Getting an instance name inside class __init__() [duplicate]

This question already has answers here:
Getting the name of a variable as a string
(32 answers)
Closed 3 years ago.
While building a new class object in python, I want to be able to create a default value based on the instance name of the class without passing in an extra argument. How can I accomplish this? Here's the basic pseudo-code I'm trying for:
class SomeObject():
defined_name = u""
def __init__(self, def_name=None):
if def_name == None:
def_name = u"%s" % (<INSTANCE NAME>)
self.defined_name = def_name
ThisObject = SomeObject()
print ThisObject.defined_name # Should print "ThisObject"
Well, there is almost a way to do it:
#!/usr/bin/env python
import traceback
class SomeObject():
def __init__(self, def_name=None):
if def_name == None:
(filename,line_number,function_name,text)=traceback.extract_stack()[-2]
def_name = text[:text.find('=')].strip()
self.defined_name = def_name
ThisObject = SomeObject()
print ThisObject.defined_name
# ThisObject
The traceback module allows you to peek at the code used to call SomeObject().
With a little string wrangling, text[:text.find('=')].strip() you can
guess what the def_name should be.
However, this hack is brittle. For example, this doesn't work so well:
ThisObject,ThatObject = SomeObject(),SomeObject()
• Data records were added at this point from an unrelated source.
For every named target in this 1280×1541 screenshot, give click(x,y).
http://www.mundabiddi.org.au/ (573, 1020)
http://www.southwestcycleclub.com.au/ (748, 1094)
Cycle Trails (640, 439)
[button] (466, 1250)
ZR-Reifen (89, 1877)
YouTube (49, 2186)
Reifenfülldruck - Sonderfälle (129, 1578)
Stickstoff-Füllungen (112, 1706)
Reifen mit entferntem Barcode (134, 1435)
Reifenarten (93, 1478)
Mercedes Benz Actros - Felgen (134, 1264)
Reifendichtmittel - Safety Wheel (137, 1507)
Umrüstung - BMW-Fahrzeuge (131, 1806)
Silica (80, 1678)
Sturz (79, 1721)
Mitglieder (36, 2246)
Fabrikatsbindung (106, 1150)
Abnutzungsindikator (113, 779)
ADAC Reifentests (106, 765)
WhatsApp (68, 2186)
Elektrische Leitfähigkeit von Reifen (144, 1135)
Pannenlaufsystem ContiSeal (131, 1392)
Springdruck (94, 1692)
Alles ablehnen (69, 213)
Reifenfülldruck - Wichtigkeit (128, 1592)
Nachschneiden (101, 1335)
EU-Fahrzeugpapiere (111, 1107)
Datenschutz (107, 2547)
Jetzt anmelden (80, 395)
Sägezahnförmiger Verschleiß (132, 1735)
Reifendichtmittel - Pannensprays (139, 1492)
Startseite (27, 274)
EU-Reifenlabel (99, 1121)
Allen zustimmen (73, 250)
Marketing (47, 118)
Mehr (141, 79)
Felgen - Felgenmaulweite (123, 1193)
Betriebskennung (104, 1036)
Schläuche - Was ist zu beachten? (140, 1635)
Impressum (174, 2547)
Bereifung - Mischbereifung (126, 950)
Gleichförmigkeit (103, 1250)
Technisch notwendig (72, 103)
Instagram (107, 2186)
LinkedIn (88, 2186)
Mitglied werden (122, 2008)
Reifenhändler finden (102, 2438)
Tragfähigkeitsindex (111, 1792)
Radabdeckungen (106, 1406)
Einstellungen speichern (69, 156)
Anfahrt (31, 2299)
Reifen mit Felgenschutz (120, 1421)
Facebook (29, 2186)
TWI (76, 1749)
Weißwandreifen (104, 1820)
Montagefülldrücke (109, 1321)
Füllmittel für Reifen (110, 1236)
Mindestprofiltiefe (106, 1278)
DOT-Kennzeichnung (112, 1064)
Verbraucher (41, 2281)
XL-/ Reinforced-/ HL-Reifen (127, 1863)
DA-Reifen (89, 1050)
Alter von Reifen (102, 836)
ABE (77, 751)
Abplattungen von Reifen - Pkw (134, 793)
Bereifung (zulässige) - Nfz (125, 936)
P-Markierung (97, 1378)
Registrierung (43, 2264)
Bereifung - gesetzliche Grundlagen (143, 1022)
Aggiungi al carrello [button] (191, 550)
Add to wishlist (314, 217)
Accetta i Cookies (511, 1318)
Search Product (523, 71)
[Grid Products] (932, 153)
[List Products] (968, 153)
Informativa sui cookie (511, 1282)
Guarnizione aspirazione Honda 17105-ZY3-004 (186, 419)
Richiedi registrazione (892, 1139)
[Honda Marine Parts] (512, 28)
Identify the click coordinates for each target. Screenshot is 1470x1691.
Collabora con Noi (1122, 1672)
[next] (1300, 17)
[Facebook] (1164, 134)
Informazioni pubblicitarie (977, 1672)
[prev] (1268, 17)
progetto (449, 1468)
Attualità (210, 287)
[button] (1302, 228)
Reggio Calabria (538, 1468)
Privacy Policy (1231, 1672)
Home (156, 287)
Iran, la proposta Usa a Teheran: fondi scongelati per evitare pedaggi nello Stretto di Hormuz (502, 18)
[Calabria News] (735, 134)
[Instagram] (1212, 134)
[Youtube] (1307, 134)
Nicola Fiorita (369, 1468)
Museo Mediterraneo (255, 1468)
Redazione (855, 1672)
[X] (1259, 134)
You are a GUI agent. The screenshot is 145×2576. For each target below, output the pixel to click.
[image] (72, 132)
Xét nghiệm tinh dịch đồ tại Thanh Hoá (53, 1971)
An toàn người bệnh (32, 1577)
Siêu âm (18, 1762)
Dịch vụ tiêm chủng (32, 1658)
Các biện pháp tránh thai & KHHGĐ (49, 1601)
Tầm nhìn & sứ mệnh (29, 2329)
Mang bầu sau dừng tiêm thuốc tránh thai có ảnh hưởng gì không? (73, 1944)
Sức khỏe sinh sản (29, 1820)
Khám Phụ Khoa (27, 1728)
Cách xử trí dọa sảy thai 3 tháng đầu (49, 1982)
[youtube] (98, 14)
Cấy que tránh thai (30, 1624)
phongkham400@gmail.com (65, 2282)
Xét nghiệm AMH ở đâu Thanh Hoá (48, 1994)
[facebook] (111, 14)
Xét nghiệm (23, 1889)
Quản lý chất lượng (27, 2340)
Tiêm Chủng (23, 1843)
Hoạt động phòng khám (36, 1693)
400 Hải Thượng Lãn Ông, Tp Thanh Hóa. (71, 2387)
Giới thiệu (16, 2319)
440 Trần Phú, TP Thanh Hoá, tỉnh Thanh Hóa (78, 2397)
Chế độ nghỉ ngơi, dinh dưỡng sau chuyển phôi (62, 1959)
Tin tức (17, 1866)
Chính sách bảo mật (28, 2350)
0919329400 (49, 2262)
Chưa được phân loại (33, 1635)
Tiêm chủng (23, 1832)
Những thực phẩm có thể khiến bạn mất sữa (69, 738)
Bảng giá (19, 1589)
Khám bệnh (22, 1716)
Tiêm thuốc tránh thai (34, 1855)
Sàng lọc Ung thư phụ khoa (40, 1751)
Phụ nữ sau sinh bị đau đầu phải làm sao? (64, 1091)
print ThisObject.defined_name
# ThisObject,ThatObject
print ThatObject.defined_name
# ThisObject,ThatObject
So if you were to use this hack, you have to bear in mind that you must call SomeObject()
using simple python statement:
ThisObject = SomeObject()
By the way, as a further example of using traceback, if you define
def pv(var):
# stack is a list of 4-tuples: (filename, line number, function name, text)
# see http://docs.python.org/library/traceback.html#module-traceback
#
(filename,line_number,function_name,text)=traceback.extract_stack()[-2]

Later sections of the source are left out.